Tuesday, June 17, 2014

On Grace...

Note:  I have just begun reading Max Lucado's Grace: More than We Deserve, Greater than We Can Imagine.  This blog post is a type of reader's response to the book.


We will be confident when we stand before the Lord, even if our hearts condemn us. For God is greater than our hearts, and he knows everything. 1 John 3:19-20 NLT

I think one of the most salient, deep cored beliefs of our culture is in the truth of the heart.  So often, we are told, all we need do is to *know* the truth of our own hearts, to listen to that truth, and follow it.  But the Bible, of course, does not agree.  It doesn't refer us to ourselves, our inner depths, as the source of infallible, if personal, truths. It questions us, our motives, and this for me has been so hard.

It is hard to think that one can be wrong, even if she is on a path which "seems right" (Prov. 14:12).  It is so difficult for me to both know that I can be wrong, even if I think I am right, and still make decisions. I want clean hands. I don't want to make mistakes.

This has led me to a bad place, a place where I am paralyzed by my unwillingness to make decisions because I cannot be 100% certain that these decisions are the right ones.  I let so many aspects of my life fall into disrepair from what is tantamount to neglect: I am supposed to be living and active in my own life.  If I do nothing, things start to fall apart.  I can write this simply, but this perfectionism and fear are powerful and I don't feel any breathing room between myself and these feelings.

This week I am fasting these feelings: inadequacy and despair to be intelligently active and righteous in my life.  Really, righteousness? It's funny just typing that word--how can I really be righteous?  But yes, if I am going to act at all I want it to be in love, in kindness, in goodness, in faith. . . in self-control. I want my life to bear the fruit of the Spirit. Righteousness.

The Spirit is not hard on us.  The Spirit is our counselor and our comforter, the lifter of our heads.
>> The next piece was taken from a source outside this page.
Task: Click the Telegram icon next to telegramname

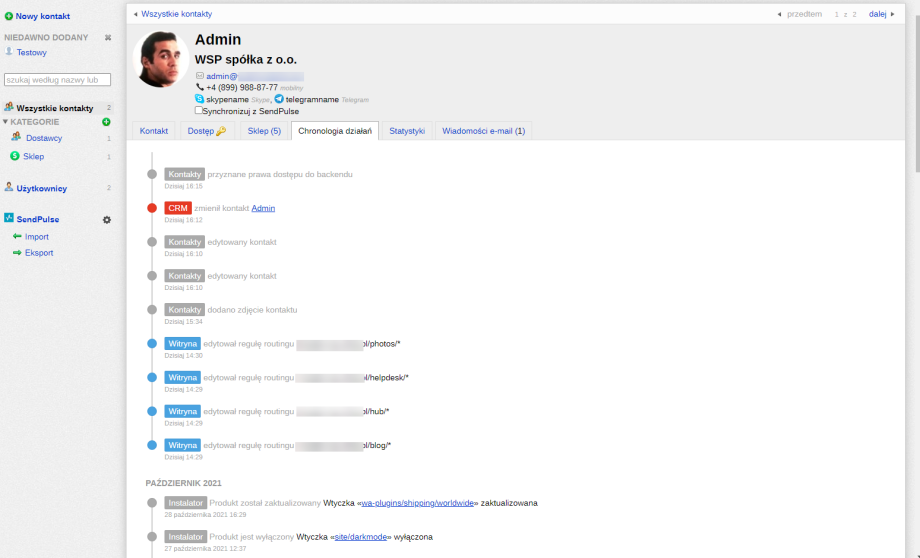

The Spirit does not bring shame and disaster, does not accuse us of all the evils lying dormant in our hearts or active in our lives.  It is the kindness of God that leads us... not just into repentance but into the goodness of the kingdom and our lives in it.  Repentance is just that first step, but it is kindness all the way through for....


There is therefore now no condemnation for those who are in Christ Jesus (Romans 8:1). 

The Spirit doesn't have to parent us in anxiety for our very souls.  There is no anxiety because there is no threat of condemnation. God's Spirit leads us into all truth, in peace and in joy, because we are already God's.  Nothing can threaten this.  Nothing.

The woman caught in adultery, how can we even understand that grace?  The Law was against her, for sure.  But Jesus was for her, for her. I think I understand, now, why it was that Jesus was so much harder on the religious elite.  They had the law on their side, but how insufficient is this law!  It can only issue death, for we are, all of us, sinners. They had the law on their side... but that is it?!  No, we need grace. We need grace. I need grace.  I need to trust God's grace.

I have always been schooled more deeply in God's perfection, in his justice, in His demands for holiness. I have trembled in despair over how to trust this God, who may or may not decide to kill me. But how incredible is it, that God's mercy and kindness and grace, are God's strongest characteristics?  God is perfect and just and holy.  But as concerns me and my relationship with God, God is even more merciful, kind, and gracious than He is perfect and sinless and powerfully holy.

May my heart respond with faith, not fear.  May it stop condemning me.  May my heart instead become sincere in my faith, that I would be able to come nearer to God.

Let us come near to God with a sincere heart and a sure faith, because we have been made free from a guilty conscience. Hebrews 10:22 NCV.